# [Extrait]
Pour la millionième fois, le bal est ouvert et c’est Valérie Pécresse qui, cette fois, s’autorise la première danse. Interrogée hier sur France Inter à propos des tests salivaires qu’elle souhaite mettre en place dans les lycées, l’ex-Ministre du gouvernement Fillon III sous Sarkozy et actuelle présidente de la région Île-de-France a répondu tout de go que les addictions étaient à la source du décrochage scolaire en France. Et plus exactement :
« Il y a un fléau en Île-de-France, c’est le décrochage scolaire. À la racine de ce fléau, mettons des mots : des addictions, la drogue, l’alcool et les jeux vidéo, qui sont une autre forme d’addiction. »

# [Exercice écrit]
Résumez plus brièvement le paragraphe de l'extrait qui commence par « Pour la millionième fois », en conservant ses faits essentiels, s'il vous plaît. Vous n'aurez pas besoin des données qui suivent.

# [Données fournies]
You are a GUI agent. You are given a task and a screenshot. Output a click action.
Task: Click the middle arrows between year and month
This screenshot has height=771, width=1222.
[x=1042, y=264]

# [Exercice corrigé]
Valérie Pécresse ouvre à son tour un débat déjà lancé d'innombrables fois. Elle a été interrogée hier sur France Inter au sujet des tests salivaires qu'elle veut mettre en place dans les lycées. L'ex-ministre du gouvernement Fillon III sous Sarkozy, aujourd'hui présidente de la région Île-de-France, a alors affirmé sans détour que les addictions étaient à l'origine du décrochage scolaire en France.